Чаадаев посмотрел на женщин, сидящих кучкой. Он простер руки над их головами и произнес: «Да благословит вас Господь!»
Надзиратели вошли в камеру, чтобы увести Петра Яковлевича на допрос. Петр Яковлевич лежал неподвижно и не реагировал ни на голос, ни на потряхивание за плечи. Только редкий плавный пульс в сонной артерии говорил о том, что в этом теле есть энергия жизни.
– Включай оранжевый код! – крикнул один надзиратель другому.

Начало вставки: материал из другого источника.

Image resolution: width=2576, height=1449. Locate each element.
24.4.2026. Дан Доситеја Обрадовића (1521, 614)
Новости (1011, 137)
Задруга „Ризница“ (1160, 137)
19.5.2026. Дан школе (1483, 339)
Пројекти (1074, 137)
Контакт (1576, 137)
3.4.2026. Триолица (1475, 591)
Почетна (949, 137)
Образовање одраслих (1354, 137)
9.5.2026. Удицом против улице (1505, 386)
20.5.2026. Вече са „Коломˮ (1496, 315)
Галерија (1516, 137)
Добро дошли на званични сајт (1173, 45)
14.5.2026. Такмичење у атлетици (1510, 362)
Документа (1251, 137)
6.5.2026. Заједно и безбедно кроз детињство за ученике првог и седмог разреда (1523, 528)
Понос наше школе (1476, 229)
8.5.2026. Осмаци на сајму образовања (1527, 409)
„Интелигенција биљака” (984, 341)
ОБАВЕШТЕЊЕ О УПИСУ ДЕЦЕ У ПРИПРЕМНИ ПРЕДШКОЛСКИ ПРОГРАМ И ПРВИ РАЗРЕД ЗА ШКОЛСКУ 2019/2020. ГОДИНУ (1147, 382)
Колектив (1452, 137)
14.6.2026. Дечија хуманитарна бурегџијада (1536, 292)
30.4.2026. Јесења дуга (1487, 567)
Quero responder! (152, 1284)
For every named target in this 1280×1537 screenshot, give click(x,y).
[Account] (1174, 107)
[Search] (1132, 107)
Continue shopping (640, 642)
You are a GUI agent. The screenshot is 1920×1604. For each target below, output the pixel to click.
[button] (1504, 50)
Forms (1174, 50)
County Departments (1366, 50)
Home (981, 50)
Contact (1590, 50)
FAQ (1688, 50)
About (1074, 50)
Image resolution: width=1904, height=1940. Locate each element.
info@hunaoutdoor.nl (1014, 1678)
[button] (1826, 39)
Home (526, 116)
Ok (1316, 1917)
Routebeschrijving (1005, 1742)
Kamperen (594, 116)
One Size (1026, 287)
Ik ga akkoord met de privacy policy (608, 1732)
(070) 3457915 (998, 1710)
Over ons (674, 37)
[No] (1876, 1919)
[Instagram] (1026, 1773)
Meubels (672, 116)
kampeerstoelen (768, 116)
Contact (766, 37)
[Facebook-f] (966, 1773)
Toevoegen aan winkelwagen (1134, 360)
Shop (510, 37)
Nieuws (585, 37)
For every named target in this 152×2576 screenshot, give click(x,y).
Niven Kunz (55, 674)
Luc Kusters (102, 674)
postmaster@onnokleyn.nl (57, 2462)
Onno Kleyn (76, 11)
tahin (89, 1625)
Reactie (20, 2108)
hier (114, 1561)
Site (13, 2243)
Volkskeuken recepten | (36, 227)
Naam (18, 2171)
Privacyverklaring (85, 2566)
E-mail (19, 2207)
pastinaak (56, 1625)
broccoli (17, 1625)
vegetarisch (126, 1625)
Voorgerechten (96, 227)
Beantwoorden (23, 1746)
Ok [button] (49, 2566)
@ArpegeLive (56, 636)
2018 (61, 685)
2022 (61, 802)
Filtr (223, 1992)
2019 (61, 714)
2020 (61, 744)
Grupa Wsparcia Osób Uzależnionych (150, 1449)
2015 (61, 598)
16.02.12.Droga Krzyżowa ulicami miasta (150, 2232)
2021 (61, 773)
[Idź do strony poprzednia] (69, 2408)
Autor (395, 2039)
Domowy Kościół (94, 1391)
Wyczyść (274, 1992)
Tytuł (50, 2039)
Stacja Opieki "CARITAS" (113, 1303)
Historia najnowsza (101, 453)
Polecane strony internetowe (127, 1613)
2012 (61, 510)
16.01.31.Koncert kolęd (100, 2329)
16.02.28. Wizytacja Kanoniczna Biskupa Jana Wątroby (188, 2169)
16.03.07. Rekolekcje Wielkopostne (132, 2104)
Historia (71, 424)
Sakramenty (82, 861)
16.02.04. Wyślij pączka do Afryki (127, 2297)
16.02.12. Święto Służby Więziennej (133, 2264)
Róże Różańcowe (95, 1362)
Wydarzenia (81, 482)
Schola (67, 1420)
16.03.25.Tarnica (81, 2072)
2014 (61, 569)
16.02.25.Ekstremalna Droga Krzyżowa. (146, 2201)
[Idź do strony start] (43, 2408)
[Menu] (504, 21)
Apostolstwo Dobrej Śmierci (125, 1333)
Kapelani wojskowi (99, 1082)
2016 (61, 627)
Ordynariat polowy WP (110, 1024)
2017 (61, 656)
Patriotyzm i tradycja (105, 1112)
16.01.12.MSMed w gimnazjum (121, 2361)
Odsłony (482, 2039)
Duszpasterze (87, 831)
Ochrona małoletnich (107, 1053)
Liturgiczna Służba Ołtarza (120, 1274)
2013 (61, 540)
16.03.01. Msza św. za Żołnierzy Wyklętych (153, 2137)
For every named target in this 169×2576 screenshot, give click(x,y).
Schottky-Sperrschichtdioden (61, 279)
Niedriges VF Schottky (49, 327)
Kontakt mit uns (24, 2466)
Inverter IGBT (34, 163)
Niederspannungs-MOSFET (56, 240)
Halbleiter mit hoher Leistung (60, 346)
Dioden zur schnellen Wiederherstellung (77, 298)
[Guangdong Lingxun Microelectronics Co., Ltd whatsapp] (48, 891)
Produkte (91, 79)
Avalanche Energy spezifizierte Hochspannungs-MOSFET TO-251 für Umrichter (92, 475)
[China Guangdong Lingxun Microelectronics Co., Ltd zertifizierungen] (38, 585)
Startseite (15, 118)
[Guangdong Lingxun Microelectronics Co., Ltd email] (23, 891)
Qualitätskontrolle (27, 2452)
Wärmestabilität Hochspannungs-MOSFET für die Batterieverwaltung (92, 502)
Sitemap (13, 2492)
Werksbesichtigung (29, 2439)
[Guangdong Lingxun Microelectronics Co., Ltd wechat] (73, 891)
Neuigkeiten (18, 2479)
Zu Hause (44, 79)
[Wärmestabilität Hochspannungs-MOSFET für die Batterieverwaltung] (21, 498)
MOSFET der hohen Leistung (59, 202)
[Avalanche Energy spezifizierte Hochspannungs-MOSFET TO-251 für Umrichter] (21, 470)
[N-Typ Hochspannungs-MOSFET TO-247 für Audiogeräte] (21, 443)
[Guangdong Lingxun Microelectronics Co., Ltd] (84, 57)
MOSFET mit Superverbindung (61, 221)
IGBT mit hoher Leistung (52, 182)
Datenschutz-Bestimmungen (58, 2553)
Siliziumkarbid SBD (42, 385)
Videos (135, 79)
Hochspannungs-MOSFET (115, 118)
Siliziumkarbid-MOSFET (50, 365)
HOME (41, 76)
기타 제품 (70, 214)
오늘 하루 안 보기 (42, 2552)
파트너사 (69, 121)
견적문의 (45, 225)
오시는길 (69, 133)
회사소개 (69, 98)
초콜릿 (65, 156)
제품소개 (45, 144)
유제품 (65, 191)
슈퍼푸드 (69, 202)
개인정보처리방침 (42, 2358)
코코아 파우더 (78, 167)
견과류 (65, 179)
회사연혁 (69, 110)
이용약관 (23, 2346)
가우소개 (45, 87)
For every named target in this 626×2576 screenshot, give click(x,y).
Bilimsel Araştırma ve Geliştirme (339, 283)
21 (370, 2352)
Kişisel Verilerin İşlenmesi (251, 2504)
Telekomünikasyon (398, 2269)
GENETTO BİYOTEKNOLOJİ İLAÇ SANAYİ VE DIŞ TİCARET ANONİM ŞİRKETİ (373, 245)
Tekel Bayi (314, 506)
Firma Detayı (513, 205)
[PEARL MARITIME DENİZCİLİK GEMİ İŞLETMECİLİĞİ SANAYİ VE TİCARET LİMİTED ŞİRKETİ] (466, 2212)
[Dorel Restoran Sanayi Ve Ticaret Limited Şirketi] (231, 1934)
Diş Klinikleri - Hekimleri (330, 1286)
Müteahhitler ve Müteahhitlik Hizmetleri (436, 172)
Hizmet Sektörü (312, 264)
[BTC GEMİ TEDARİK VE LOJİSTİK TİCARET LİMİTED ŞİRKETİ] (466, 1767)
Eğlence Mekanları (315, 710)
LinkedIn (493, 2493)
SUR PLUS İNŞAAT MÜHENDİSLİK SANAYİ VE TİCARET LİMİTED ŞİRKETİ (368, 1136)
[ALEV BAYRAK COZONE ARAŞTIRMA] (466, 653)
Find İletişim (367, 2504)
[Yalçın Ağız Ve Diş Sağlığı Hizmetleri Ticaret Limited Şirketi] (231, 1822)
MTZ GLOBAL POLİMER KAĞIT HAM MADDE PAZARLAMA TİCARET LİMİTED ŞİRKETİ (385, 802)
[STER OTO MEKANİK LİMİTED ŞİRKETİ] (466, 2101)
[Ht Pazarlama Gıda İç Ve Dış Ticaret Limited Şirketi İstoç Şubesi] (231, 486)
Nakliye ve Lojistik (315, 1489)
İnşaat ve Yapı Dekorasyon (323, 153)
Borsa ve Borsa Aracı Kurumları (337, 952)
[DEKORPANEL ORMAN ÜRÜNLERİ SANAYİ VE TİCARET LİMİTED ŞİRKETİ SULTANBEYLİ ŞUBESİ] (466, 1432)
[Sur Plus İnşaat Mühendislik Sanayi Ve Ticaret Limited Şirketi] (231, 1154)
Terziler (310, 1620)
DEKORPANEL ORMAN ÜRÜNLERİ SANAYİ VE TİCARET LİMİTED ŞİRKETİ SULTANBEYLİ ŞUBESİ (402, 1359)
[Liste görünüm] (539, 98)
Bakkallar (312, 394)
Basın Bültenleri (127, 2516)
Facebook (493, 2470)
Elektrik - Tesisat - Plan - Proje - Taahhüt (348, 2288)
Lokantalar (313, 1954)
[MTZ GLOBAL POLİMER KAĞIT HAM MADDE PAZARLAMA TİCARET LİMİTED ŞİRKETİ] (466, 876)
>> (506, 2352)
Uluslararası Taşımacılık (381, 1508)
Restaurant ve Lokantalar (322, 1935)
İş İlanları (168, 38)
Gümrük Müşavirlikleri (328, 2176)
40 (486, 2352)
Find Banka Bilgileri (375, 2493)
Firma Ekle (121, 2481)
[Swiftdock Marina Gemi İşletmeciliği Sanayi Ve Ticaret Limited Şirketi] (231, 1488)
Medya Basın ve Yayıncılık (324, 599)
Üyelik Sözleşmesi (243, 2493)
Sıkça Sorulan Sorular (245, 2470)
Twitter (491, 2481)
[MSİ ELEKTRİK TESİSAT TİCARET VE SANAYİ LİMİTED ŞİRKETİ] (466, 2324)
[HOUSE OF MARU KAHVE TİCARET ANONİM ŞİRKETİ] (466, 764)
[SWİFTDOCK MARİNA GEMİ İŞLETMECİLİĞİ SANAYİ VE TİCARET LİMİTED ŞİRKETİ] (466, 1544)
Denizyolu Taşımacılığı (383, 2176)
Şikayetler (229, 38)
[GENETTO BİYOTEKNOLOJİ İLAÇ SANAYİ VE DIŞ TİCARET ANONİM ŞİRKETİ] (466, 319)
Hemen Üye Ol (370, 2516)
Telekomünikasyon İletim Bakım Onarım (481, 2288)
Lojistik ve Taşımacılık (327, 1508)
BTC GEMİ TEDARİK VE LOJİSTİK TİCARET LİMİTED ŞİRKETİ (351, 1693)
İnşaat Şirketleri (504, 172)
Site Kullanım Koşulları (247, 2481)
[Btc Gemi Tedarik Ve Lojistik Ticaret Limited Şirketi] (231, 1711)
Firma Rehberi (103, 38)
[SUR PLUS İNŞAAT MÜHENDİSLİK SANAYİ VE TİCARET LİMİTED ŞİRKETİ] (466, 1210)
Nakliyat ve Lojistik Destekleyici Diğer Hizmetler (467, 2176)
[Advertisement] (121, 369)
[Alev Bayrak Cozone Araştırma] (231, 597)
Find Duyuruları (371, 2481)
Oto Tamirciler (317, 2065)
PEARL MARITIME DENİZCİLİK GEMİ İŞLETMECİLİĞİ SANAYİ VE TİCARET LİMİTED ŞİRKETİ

В коридоре зазвенел грубый звонок. В камеру вбежали люди.
– Ты не должен был благословлять женщин. Это не входило в твою задачу.
– Почему?
– Много вещей недоступны человеку. Хоть ты и был в облике ангела, ты не ангел, а человек. А у человека в сердце сострадание, которое не несет в себе здравого смысла. Пора возвращаться – тебя уже хватились.
– Ты что, опять чудишь? – спросил квадратный следователь, с усмешкой глядя на еще толком не пришедшего в себя Чадвика-Чаадаева.
– Нисколько.
– Видишь, какое дело… Ты будешь находиться под наблюдением из-за опасности суицида и останешься в этой камере, пока такая опасность не пройдет, поскольку ты сумасшедший или прикидываешься таковым. То есть пока ты нам не скажешь, какой твой год рождения, как ты появился в Штатах, как русские провели тебя так незаметно для наших служб, – вкрадчивым тоном сказал следователь.
– А что мне делать, если я не шпион?
– Да? А где все твои данные о проживании в Омегике до настоящего момента? Ты как будто появился из ниоткуда! Странно, да?
– Немножко. Но надо снять шоры с глаз и допустить возможность того, что в мире могут происходить странные вещи.